The traipsing began in 1993. In well-crafted and often conversational prose, Dunn is part sociologist, part storyteller and part adventurer as he observes the ways of his fellow caddies—some of them lifers, many likeable eccentrics—and the rich, big-tipping members who often paid hundreds of dollars per round and the occasional stiffers who paid the minimum $90. At Augusta National, Dunn looped four rounds for Bill Gates, a new member grateful to be mentored by a canny greens-reading caddy. Between shots, the pair, both voluble, gabbed about everything from the Microsoft antitrust lawsuit to AIDS in Africa. Dunn writes of Gates: “It was probably refreshing for him to have someone by his side who wasn’t kissing his ass or trying to get something from him. In fact, the opposite was true. I was providing for him, helping him play well and feel at ease among his golfing friends. And that’s all he cared about for those two days. By the end of the first day we were fast friends.” (p. 249).

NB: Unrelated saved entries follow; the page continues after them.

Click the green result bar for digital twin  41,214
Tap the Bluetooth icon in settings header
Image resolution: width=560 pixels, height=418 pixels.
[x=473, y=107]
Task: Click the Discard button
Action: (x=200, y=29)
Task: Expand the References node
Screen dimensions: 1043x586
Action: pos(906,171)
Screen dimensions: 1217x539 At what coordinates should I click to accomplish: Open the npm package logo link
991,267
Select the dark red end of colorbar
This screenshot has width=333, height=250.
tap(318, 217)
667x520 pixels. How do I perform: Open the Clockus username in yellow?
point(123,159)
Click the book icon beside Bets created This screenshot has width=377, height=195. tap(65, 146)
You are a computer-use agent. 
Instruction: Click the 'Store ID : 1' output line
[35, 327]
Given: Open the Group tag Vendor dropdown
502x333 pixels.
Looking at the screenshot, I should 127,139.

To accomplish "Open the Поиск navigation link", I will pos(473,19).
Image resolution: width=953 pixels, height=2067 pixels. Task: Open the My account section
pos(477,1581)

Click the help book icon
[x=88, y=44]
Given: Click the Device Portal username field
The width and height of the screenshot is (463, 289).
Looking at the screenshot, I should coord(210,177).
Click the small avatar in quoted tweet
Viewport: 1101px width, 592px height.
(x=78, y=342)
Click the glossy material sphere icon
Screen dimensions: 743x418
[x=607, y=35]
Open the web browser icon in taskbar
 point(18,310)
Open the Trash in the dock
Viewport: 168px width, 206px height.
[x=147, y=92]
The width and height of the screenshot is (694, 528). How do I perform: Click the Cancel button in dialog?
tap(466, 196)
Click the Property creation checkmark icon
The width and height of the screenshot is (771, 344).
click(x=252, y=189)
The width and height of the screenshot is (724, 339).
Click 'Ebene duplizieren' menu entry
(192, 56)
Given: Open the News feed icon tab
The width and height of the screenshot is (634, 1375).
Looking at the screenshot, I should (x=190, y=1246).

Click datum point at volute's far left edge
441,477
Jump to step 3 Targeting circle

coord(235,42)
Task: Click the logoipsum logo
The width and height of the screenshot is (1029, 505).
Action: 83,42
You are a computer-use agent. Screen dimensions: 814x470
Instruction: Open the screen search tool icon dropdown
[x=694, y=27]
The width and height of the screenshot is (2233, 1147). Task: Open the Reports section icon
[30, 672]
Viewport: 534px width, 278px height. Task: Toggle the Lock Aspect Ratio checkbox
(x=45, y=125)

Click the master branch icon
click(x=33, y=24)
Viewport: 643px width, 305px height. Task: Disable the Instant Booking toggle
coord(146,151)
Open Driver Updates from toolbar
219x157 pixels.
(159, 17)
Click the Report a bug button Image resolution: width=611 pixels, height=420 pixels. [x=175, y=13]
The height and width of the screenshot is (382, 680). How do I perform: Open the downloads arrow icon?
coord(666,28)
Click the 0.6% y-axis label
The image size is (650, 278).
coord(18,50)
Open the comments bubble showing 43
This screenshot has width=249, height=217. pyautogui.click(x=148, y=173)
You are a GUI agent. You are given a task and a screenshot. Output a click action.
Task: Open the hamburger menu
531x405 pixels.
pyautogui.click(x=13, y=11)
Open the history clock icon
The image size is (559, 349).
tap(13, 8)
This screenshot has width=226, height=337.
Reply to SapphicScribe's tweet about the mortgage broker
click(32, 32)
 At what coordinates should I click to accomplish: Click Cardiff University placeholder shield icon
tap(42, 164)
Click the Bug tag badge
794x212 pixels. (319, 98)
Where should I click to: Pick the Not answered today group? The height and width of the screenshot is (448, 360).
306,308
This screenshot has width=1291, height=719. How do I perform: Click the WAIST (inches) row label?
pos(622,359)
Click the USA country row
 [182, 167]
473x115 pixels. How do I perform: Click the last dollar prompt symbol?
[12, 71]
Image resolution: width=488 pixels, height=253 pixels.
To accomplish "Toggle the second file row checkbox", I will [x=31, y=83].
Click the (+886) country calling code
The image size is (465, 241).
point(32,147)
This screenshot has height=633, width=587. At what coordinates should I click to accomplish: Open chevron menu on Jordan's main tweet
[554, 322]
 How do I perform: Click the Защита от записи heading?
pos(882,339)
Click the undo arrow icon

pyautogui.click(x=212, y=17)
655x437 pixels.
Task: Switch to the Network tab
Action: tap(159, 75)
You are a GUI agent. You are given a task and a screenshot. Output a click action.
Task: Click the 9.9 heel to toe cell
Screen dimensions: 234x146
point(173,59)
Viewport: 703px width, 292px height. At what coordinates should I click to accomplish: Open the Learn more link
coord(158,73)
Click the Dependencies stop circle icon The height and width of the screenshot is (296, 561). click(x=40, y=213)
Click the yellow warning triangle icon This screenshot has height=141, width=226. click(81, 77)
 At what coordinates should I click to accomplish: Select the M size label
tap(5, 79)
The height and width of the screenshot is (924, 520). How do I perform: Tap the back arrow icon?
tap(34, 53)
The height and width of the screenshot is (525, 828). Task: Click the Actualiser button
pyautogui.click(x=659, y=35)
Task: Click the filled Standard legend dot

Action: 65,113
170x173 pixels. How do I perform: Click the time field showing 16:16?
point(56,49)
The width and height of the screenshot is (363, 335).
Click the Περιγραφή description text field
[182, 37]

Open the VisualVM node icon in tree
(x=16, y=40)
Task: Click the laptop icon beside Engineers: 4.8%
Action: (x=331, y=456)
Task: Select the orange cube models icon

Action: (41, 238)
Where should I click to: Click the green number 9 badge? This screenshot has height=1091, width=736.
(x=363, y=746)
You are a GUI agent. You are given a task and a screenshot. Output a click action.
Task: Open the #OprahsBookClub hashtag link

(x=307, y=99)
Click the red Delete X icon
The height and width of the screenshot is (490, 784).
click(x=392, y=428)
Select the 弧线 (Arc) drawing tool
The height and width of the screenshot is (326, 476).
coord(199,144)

By the end, also, Dunn, in his final pages, tells of his father’s death in a Connecticut hospice of pancreatic cancer. The son, a prodigal, had returned home for the final months. The two had reconciled.
Colman McCarthy, a former Post columnist, is the director of the Center for Teaching Peace. He played in two PGA tournaments and twice won the Mobile (Ala.) City Amateur Championship.